[PATCH v18 5/7] kexec: exclude hot remove cpu from elfcorehdr notes

Tue Feb 28 10:52:52 PST 2023

On 2/28/23 06:44, Baoquan He wrote:
> On 02/13/23 at 10:10am, Sourabh Jain wrote:
>>
>> On 11/02/23 06:05, Eric DeVolder wrote:
>>>
>>>
>>> On 2/10/23 00:29, Sourabh Jain wrote:
>>>>
>>>> On 10/02/23 01:09, Eric DeVolder wrote:
>>>>>
>>>>>
>>>>> On 2/9/23 12:43, Sourabh Jain wrote:
>>>>>> Hello Eric,
>>>>>>
>>>>>> On 09/02/23 23:01, Eric DeVolder wrote:
>>>>>>>
>>>>>>>
>>>>>>> On 2/8/23 07:44, Thomas Gleixner wrote:
>>>>>>>> Eric!
>>>>>>>>
>>>>>>>> On Tue, Feb 07 2023 at 11:23, Eric DeVolder wrote:
>>>>>>>>> On 2/1/23 05:33, Thomas Gleixner wrote:
>>>>>>>>>
>>>>>>>>> So my latest solution is introduce two new CPUHP
>>>>>>>>> states, CPUHP_AP_ELFCOREHDR_ONLINE
>>>>>>>>> for onlining and CPUHP_BP_ELFCOREHDR_OFFLINE for
>>>>>>>>> offlining.
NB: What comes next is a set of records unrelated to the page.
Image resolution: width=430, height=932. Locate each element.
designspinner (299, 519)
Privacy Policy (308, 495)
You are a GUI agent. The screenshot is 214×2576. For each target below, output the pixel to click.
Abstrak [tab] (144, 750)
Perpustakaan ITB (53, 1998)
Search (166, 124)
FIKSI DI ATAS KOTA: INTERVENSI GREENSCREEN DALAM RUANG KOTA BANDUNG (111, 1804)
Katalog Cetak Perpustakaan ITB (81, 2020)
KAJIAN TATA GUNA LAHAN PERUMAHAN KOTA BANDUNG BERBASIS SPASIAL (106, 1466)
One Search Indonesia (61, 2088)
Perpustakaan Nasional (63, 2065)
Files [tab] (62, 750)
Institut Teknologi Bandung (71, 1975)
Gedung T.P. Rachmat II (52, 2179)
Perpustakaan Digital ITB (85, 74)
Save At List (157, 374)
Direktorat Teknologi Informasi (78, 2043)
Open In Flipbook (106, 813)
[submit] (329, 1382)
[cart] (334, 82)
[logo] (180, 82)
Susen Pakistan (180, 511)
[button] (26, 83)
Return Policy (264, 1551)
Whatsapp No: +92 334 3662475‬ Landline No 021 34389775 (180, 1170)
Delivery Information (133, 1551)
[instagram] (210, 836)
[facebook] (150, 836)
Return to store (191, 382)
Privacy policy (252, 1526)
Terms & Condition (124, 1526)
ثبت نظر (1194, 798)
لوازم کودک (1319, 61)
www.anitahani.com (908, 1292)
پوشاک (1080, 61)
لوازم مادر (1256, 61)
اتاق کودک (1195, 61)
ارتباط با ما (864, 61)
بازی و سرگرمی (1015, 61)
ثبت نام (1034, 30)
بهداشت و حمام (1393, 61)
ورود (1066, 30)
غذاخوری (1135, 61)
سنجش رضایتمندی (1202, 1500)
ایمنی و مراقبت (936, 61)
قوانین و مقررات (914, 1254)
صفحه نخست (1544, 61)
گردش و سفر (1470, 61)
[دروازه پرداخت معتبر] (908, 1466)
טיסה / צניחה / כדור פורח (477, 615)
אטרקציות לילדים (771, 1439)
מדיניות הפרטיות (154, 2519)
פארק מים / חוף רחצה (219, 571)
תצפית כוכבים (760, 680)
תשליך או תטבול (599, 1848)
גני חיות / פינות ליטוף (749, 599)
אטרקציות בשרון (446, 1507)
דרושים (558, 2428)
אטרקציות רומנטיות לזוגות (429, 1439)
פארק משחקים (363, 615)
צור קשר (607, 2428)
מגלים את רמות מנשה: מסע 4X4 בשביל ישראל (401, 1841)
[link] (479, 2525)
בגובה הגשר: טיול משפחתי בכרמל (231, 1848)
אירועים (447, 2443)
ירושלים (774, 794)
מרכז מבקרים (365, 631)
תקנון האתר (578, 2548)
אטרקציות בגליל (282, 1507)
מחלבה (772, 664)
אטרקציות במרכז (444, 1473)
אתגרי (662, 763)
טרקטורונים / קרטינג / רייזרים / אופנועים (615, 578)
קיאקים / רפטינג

I'm open to better names.
>>>>>>>>>
>>>>>>>>> The CPUHP_AP_ELFCOREHDR_ONLINE needs to be
>>>>>>>>> placed after CPUHP_BRINGUP_CPU. My
>>>>>>>>> attempts at locating this state failed when
>>>>>>>>> inside the STARTING section, so I located
>>>>>>>>> this just inside the ONLINE sectoin. The crash
>>>>>>>>> hotplug handler is registered on
>>>>>>>>> this state as the callback for the .startup method.
>>>>>>>>>
>>>>>>>>> The CPUHP_BP_ELFCOREHDR_OFFLINE needs to be
>>>>>>>>> placed before CPUHP_TEARDOWN_CPU, and I
>>>>>>>>> placed it at the end of the PREPARE section.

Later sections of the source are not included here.